*DATA RECORDS*.
========================

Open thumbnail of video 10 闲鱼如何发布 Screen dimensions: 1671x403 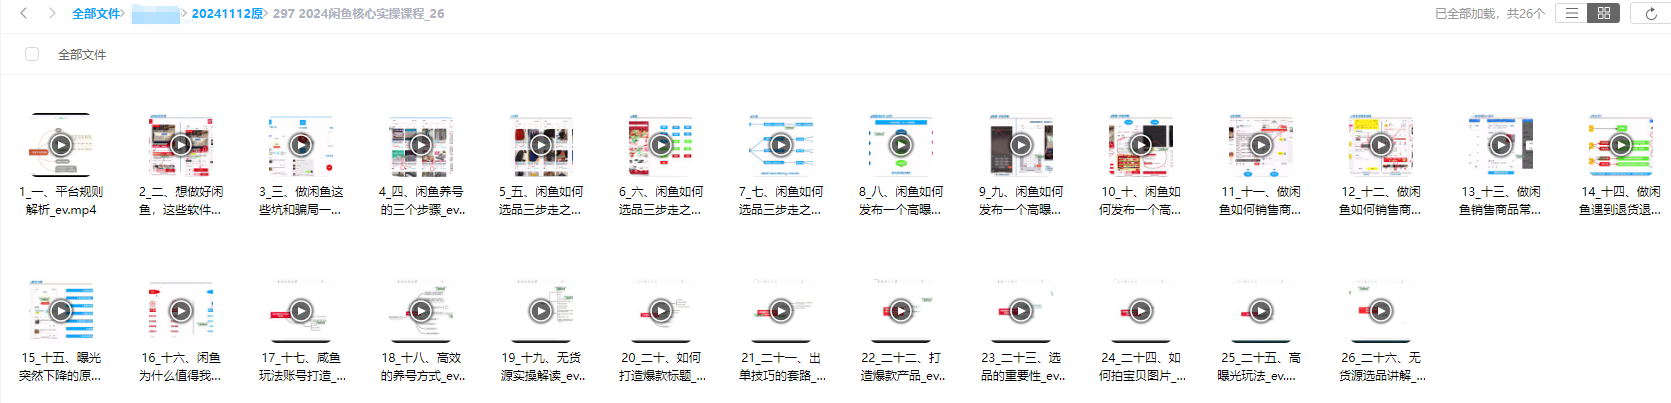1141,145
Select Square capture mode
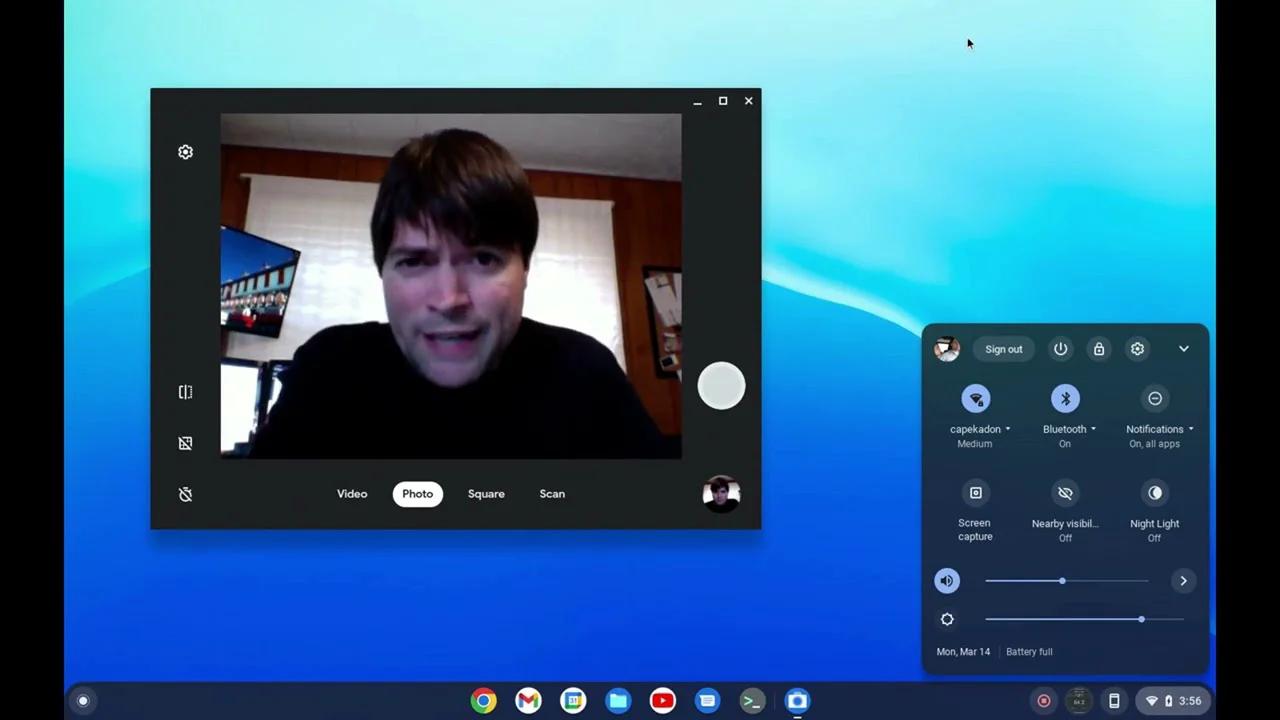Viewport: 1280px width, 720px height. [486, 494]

========================

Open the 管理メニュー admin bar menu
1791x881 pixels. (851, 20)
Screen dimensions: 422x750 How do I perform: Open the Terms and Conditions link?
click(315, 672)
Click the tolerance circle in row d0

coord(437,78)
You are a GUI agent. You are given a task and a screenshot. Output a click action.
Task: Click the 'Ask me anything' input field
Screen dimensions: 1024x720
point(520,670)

========================

*WHAT TO PRODUCE*. Each line above from the one with "Screen dimensions: 422x750" up to and including the one with "You are a GUI" must be set down exactly, and no line outside that span may appear.

*RESULT FOR THIS TASK*.
Screen dimensions: 422x750 How do I perform: Open the Terms and Conditions link?
click(315, 672)
Click the tolerance circle in row d0

coord(437,78)
You are a GUI agent. You are given a task and a screenshot. Output a click action.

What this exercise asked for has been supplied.